→ DIRECTIONS
a - In the winter pictures forum thread, how deep does RusticWildFire say the snow reached in some spots?
b - Continue the winter pictures forum thread from the point where it stops.

→ EXCERPT
=-=-=
# Winter Pictures (December 26, 2008)



## RusticWildFire (Jul 6, 2008)

Here are some pictures from today! 


A couple of Hunter and Scooter from early in the day



















My Fuzzy Sheep!



















My one of my cats










Back to the horses...

Hunter


































































Scooter


----------



## LauraB (Nov 11, 2008)

Gorgeous Pics! Those sheep sure do look warm. What part of Mi are you from?


----------



## my2geldings (Feb 18, 2008)

The sheep look so EVIL:twisted: I love the paint, what a flashy looking horse! :shock: Some gorgeous photos! You guys got snowed in pretty good to eh! I love winter photos like that, they just look so stunning!

Thanks for sharing!


----------



## RusticWildFire (Jul 6, 2008)

Yeah, we've been getting snow pretty much every day since it started. I don't mind it though . Some spots were up to my waist today when I was walking around! 

I'm from the Western end of the Upper Peninsula. About an hour away from the Wisconsin Boarder.


----------



## Midwest Paint (Oct 21, 2008)

You did get a bit of snow.. Eww! LOL!

Awesome pics! They are looking very sharp!


----------



## Spastic_Dove (Oct 4, 2007)

I love the picture where he has the piece of hay hanging out of his mouth! He looks like a cowboy =)


----------



## Picture Perfect (Oct 9, 2008)

Looks so beautiful over there. Great pictures too!


----------



## RusticWildFire (Jul 6, 2008)

Thanks Everyone!


----------



## free_sprtd (Oct 18, 2007)

wow gorgeous!! they are so clean lol, im jealous! great pics, i love the one with both, the straw, and the tongue!


----------



## NorthernMama (Mar 12, 2008)

I love the second head shot. Its gorgeous. But I couldn't resist the sheep...


----------



## Dumas'_Grrrl (Apr 2, 2008)

ROTFL!!! NM that's just too funny!!!

Rustic, I love the photos!!!


----------



## horselover824 (Oct 26, 2008)

yea my favorite was the one with the straw hangin out of his mouth :razz:


----------



## RusticWildFire (Jul 6, 2008)

LOL! oh dear!! That is funny. Those two are the more devlish of the bunch, so that was a good choice! I hate when their eyes get all funky in pictures though. Grr! But it's inside and my camera isn't real fancy so theres not much I can do.


----------



## my2geldings (Feb 18, 2008)

northernmama said:


> I love the second head shot. Its gorgeous. But I couldn't resist the sheep...


That was exactly my thought when I first saw that photo :lol:


----------



## booner (Aug 17, 2008)
=-=-=
→ RECORDED DATA
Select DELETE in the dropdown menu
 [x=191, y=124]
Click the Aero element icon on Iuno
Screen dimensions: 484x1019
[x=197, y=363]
=-=-=
→ ANSWERS IN ORDER
a - Up to RusticWildFire's waist.

b -
beautiful critters(all of them)nice and fuzzy and warm.I love sheep, I always throw alittle hay to my neighbors now they come find me when Im feeding the horses!Oh my!


----------



## RusticWildFire (Jul 6, 2008)

aww Booner thats funny! Sheep are fun. My mom really loves them because they're such calm critters.


----------



## booner (Aug 17, 2008)

My horses finally got brave enough to sniff them thru the fence, used to spook them good but they have come to realize that they are harmless friends.


----------



## RusticWildFire (Jul 6, 2008)

haha. My oldest sheep used to be in with my horse when I only had one horse. They were good friends lol


----------



## NorthernMama (Mar 12, 2008)

OK -- so what do you DO with sheep? Are they kept only for their fur? Are they easier to keep in a fence then goats? Maybe I should get a couple...


----------



## RusticWildFire (Jul 6, 2008)

I have mine through 4-H. I used to show them. We just keep them for pets because they are so nice. My boyfriends mom wants the wool this year for batting in quilts. In the past the sheep sheerer has taken it to a school for the blind as they use it and our neighbor also spins it so she has taken it as well. I have a pair of mittens made out of their wool from her


----------



## NorthernMama (Mar 12, 2008)

OK -- probably they won't come and live here then. At least, not anytime soon anyway. Thanks.


----------



## RusticWildFire (Jul 6, 2008)

lol okay. I just realized I forgot to answer your other question. SOo I'll answer it anyway. Yes, in my experience they are easier to keep in fences than goats.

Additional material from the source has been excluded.